Вторая мировая началась для моего деда с декабря 1939-го — его призвали на «финскую». Ему повезло — он был хорошим водителем, и его взяли на грузовичок подвозить боеприпасы. Так он и прошел всю Вторую мировую — за рулем. Я не знаю, стрелял ли он в людей. Я не говорила с ним. Он умер, когда я была совсем маленькой — от хронического воспаления почек, которое советские врачи лечили как что-то другое. Ему было всего 64.
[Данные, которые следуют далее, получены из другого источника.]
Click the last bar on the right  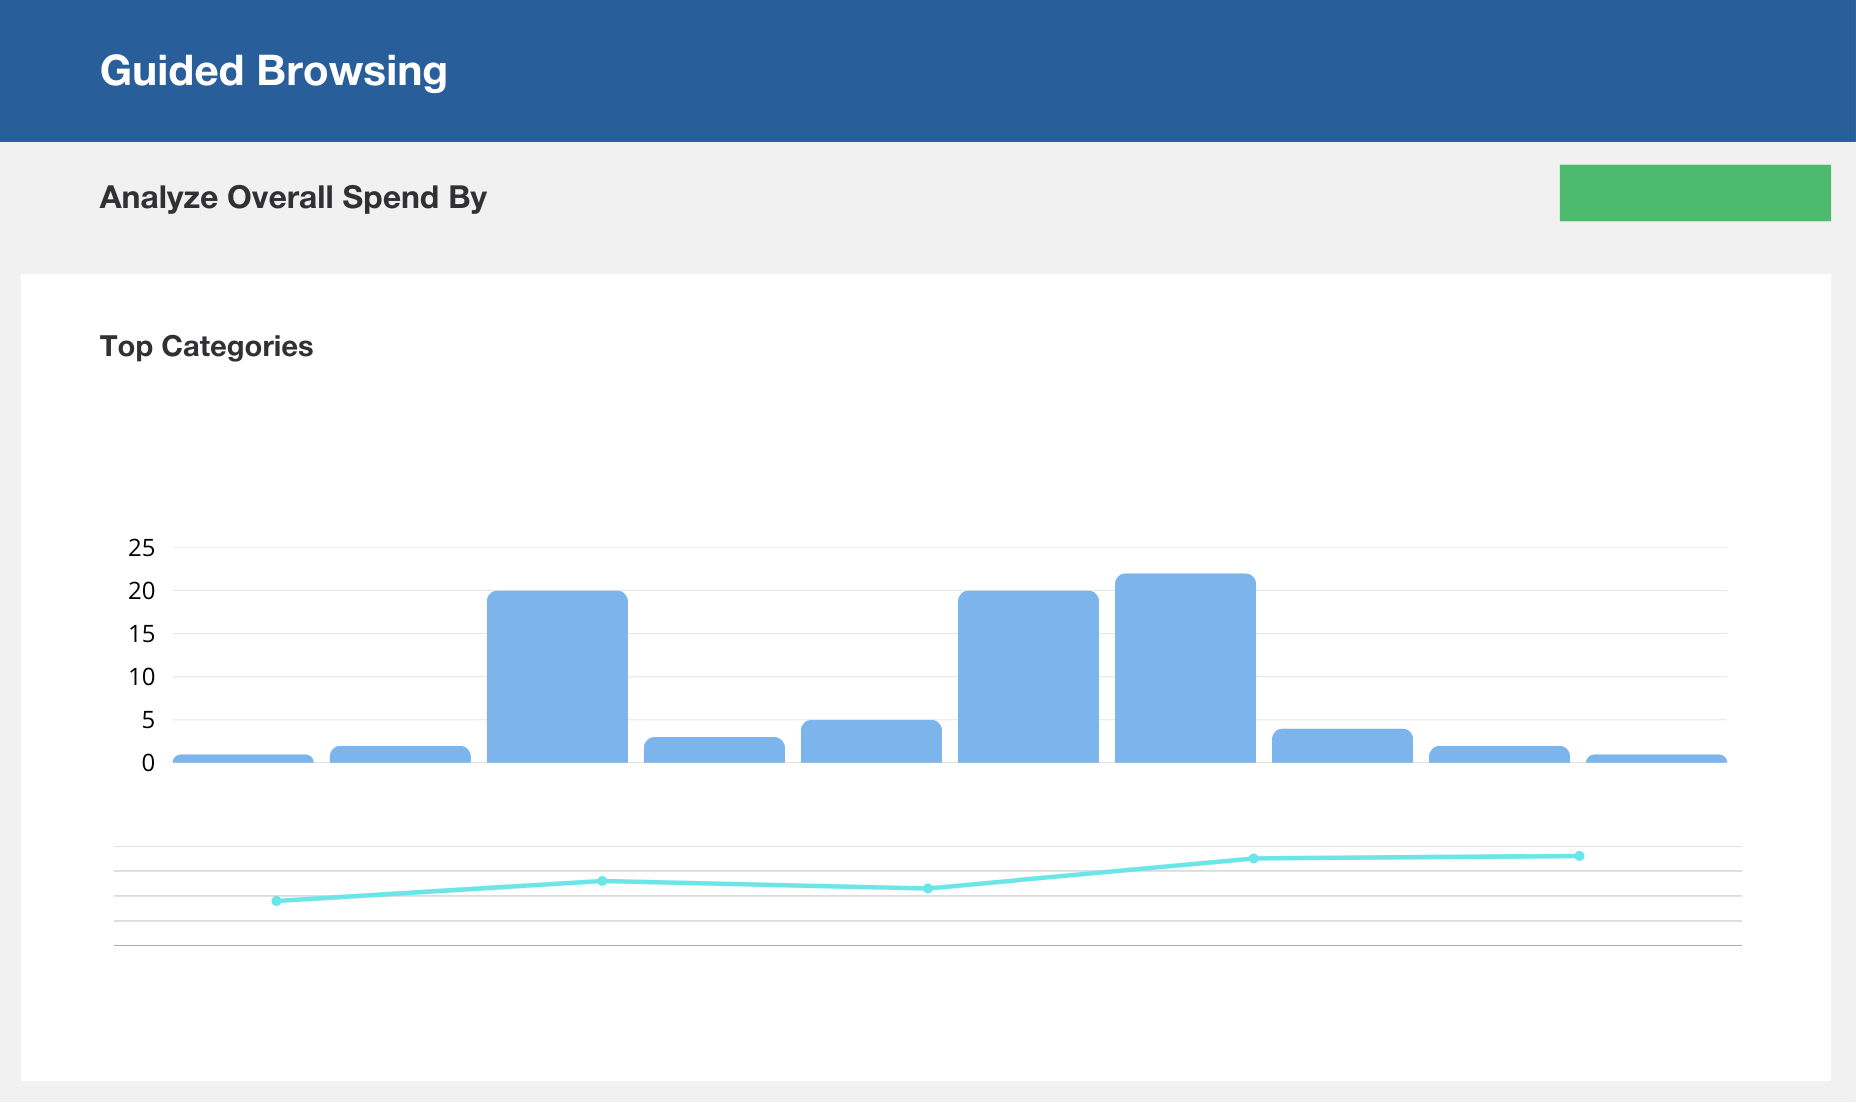1656,759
Это профессиональная болезнь водил военных времен — машина постоянно ломалась, а ты в грязи и на холоде ее ремонтируешь — отсюда вся хроника. Хочешь выжить — машину бросать нельзя.
Про войну дед рассказывал мало. Мама помнит — про «финскую» он говорил с большой обидой и горечью: Финляндия была не менее «братской», чем сейчас Украина.
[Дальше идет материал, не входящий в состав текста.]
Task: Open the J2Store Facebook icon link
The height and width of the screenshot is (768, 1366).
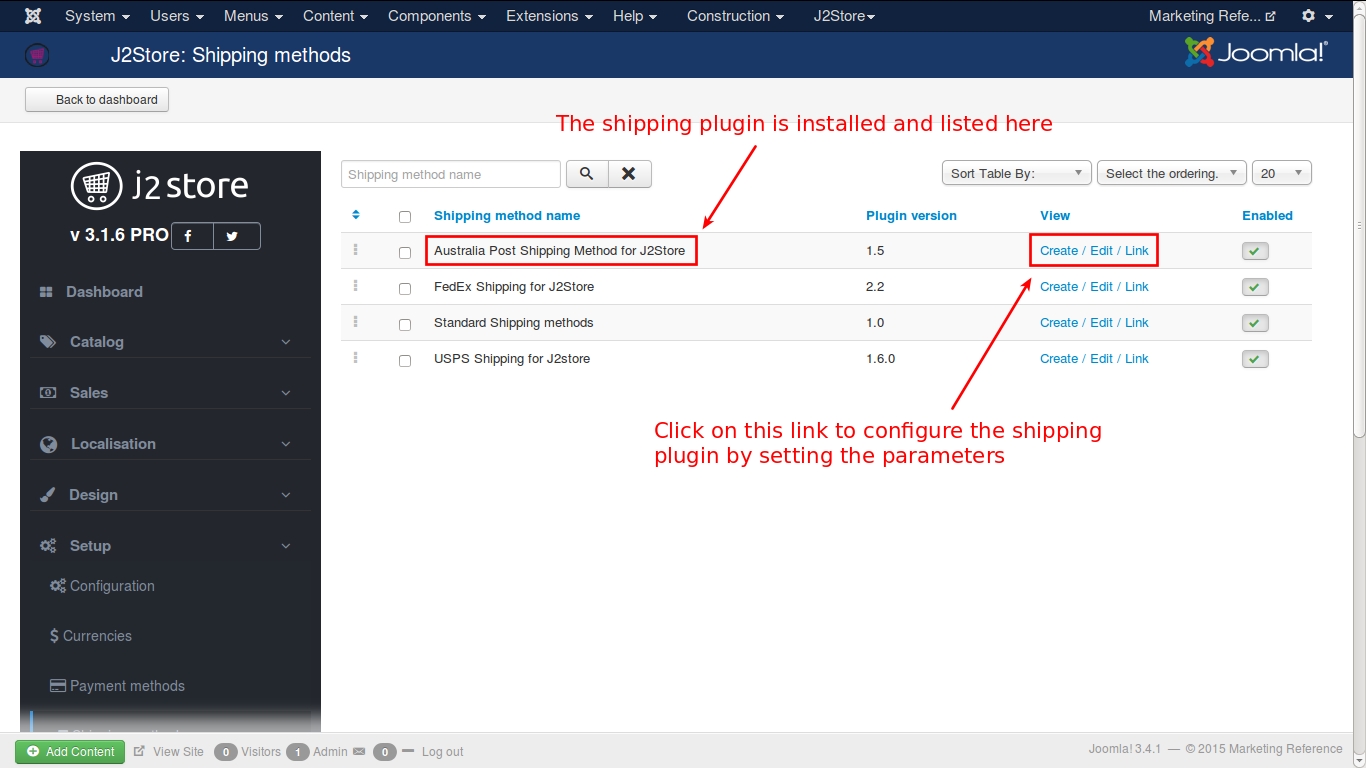Action: pos(189,236)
Говорил, что Советы воевали нечестно и по-подлому — что переодевались в финскую форму и нападали на своих, чтоб был повод бомбить финские города и поселки. Что бросали своих раненых замерзать среди снега — потому что их было слишком много, а советский блицкриг (война началась 30 ноября, а к 21 декабря — дню рождения Сталина — финны, по замыслу сталинских орлов, должны были сдаться) не предполагал ни раненых, ни пленных. Говорил, что наших много погибло. Что финны были правы, что люто отбивались — это их земля.
Мама запомнила, рассказывала потом нам, чтоб знали — «дед всегда был против Советской власти, хоть говорил мало».
На этом я выросла.
На нечестных войнах. На подлых захватах. На том, совок всегда заберет — даже когда ему веришь, все равно догонит, добьет и заберет.
Вчера подумала — 80 лет с начала «финской». 80 лет — ничего, но деда давно нет. А мы знаем и помним.
Тут текст проскользнул, мол, люди, когда узнают про свои корни — что дед или прадед был палачом или надзирателем, в СМЕРШ или в НКВД — замыкаются и скрывают это. А надо орать, суки. Надо проговаривать свою проблему в голос. Иначе ж будете как те советские солдаты в обмотках замерзать в снежных лесах. И никто вас не спасет.